Serendipity Gardens: Become better stewards of the land
Published 9:00 am Saturday, December 8, 2018
Serendipity Gardens by Carol Hegel Lang
Carol Hegel Lang is a green thumb residing in Albert Lea. Her column appears biweekly. Email her at firstname.lastname@example.org.
Have you ever asked yourself why is native landscaping important in my gardens? Over the last five years I have tried to add a few more natives every year. Take it from me, I have seen the benefits firsthand of going this way. Reduced water, energy and chemical usage, wildlife habitat enhancement and invasive weed management are just a few reasons to go native.
Email newsletter signup
For me, lower water usage and increased survival of plants along with reduced use of chemicals was what made me decide to go native. Increasing the wildlife in my gardens and less yard that required mowing were also huge perks. Turf is the highest water-user and requires the most maintenance time, so why not eliminate some of the grass? Once plants are established, they need only minimal water to keep them healthy and growing.
Now let’s get rid of this misconception that if you incorporate native plants your landscape is going to look wild and unkempt.

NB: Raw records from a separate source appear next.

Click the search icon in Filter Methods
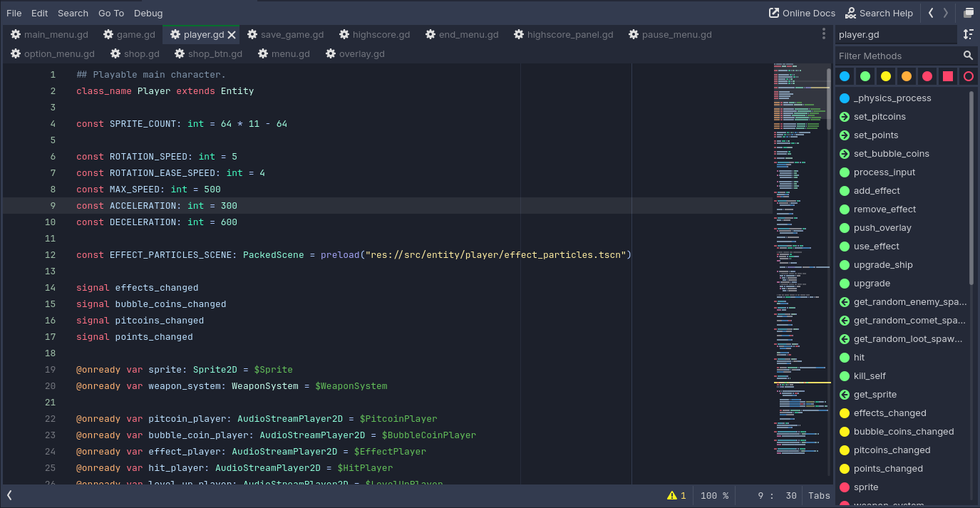This screenshot has width=980, height=508. pyautogui.click(x=968, y=55)
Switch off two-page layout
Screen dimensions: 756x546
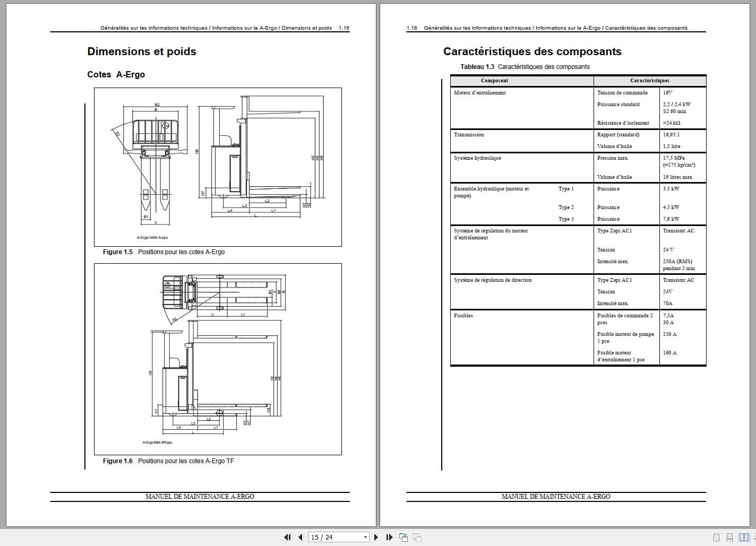coord(717,536)
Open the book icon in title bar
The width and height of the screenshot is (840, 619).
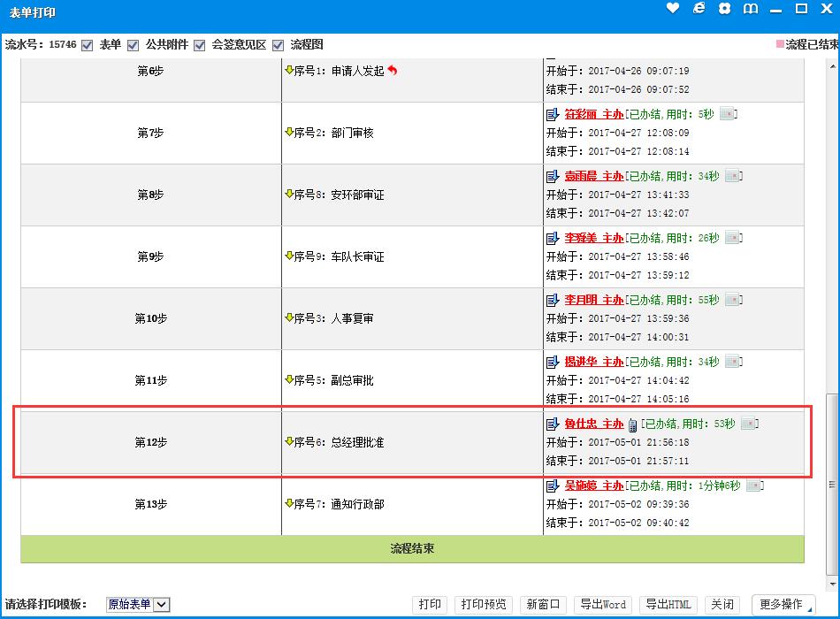(x=751, y=9)
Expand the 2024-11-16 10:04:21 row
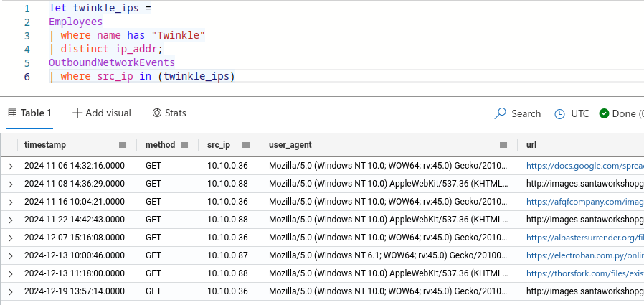The width and height of the screenshot is (644, 305). (x=11, y=202)
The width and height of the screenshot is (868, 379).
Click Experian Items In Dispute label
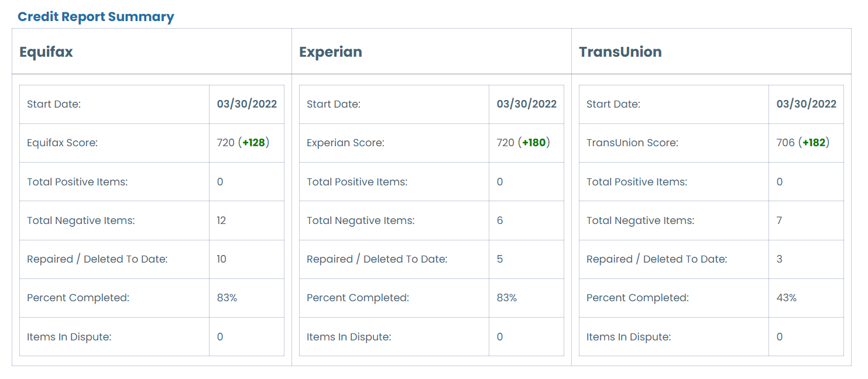click(x=349, y=337)
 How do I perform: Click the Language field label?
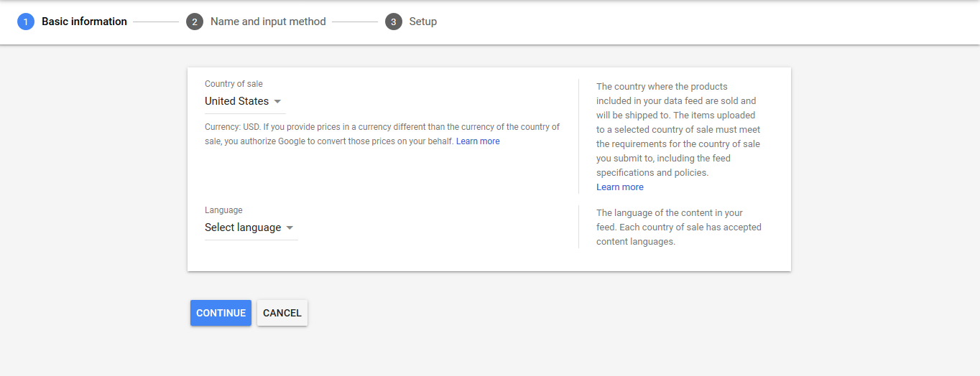pos(223,210)
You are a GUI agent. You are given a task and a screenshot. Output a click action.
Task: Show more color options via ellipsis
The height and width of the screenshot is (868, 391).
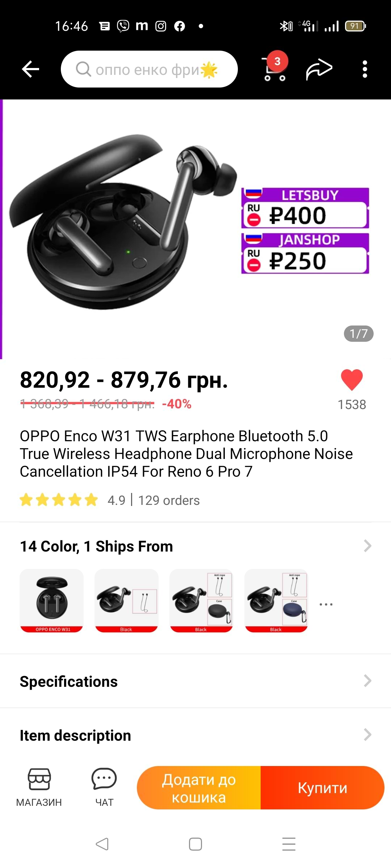(x=326, y=604)
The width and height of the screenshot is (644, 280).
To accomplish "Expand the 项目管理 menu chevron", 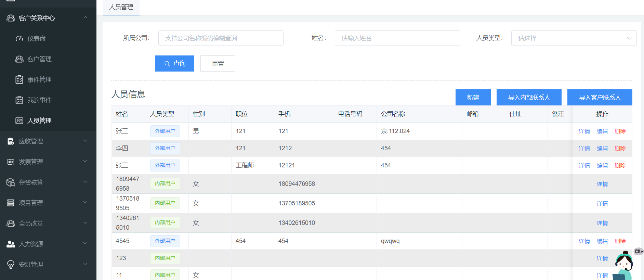I will 85,202.

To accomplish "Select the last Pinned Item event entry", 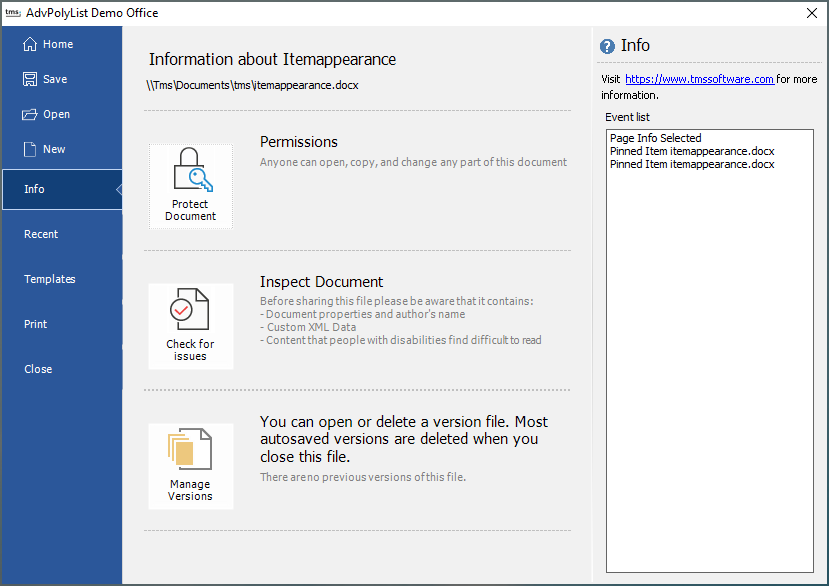I will 692,164.
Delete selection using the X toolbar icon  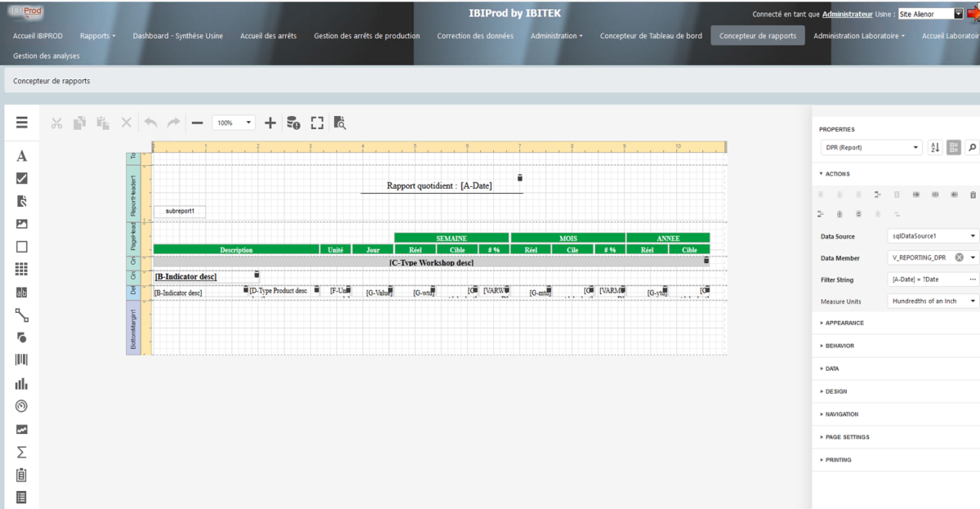click(x=127, y=123)

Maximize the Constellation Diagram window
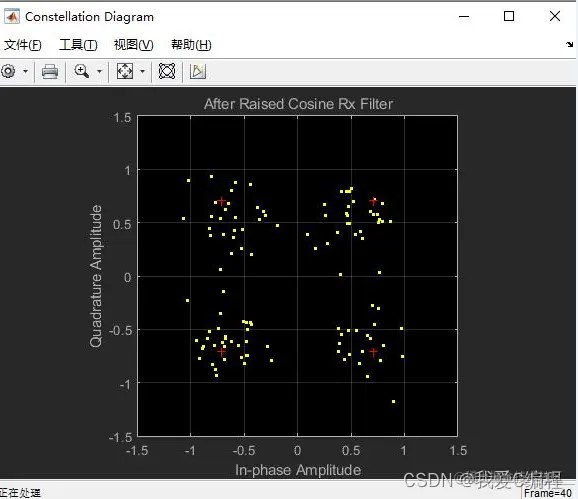[x=509, y=16]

If you drive around Albert Lea next spring and visit the parks and Albert Lea High School, you will be able to view the native plantings that have been done in these small gardens over the past few years. They are anything but wild and unkempt. Now take a drive over to Brookside Park and take a walk on the trail and visit the pollinator park we planted in 2017. Notice how this planting differs from the others as this is a native planting of 1.4 acres and you will see no grass planted in this area that is to be mowed except along the trail. Is it wild — yes, to a degree it certainly is — but you are not going to plant your gardens like this one is planted, where there is no space between the individual plants. This garden is strictly for the pollinators’ use.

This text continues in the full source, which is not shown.